Front Med (Lausanne). 2026 May 14;13:1804544. doi: 10.3389/fmed.2026.1804544. eCollection 2026.

ABSTRACT

BACKGROUND: Chronic obstructive pulmonary disease (COPD) is a chronic respiratory disease characterized by persistent respiratory symptoms and progressive airflow limitation. Acute exacerbations of COPD (AECOPD) are significant causes of hospitalization and death among COPD patients. This study aims to identify risk factors for AECOPD exacerbations and develop a highly accurate and interpretable predictive model using various statistical and machine learning methods.

METHODS: We retrospectively analyzed data from 2,102 COPD patients admitted between 1 January 2019 and 31 December 2024. The primary outcome was AECOPD severity, defined as the need for treatment escalation. Initial feature selection was performed using LASSO regression to identify potential risk factors. To validate the model’s effectiveness and explore its superior predictive performance, the dataset was partitioned by time period and proportion: The first 70% of observations in chronological order were used as the training set, with the remaining 30% as the test set. Multiple machine learning algorithms were then employed for model construction and comparison. To enhance model interpretability, we utilized SHapley Additive exPlanations (SHAP) to illustrate the contribution of each variable to the prediction outcomes.
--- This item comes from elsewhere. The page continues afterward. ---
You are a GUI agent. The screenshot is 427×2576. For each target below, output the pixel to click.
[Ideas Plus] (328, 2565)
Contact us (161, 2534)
RESULTS: Among the six machine learning models, the extreme gradient boosting (XGBoost) model demonstrated the optimal predictive performance, achieving an area under the receiver operating characteristic curve (AUC) of 0.960 (95% confidence interval (CI): 0.940-0.980) in the training set and 0.824 (95% CI: 0.804-0.844) in the test set. In the test set, the evaluation metrics were as follows: accuracy, sensitivity, specificity, positive predictive value (PPV), and negative predictive value (NPV) were 0.805, 0.65, 0.872, 0.669, and 0.859, respectively. SHAP analysis revealed that creatinine (CREA), neutrophil percentage (NEU%), D-dimer, brain natriuretic peptide (BNP), white blood cell count (WBC), and hypertension (HTN) were important factors influencing the model output.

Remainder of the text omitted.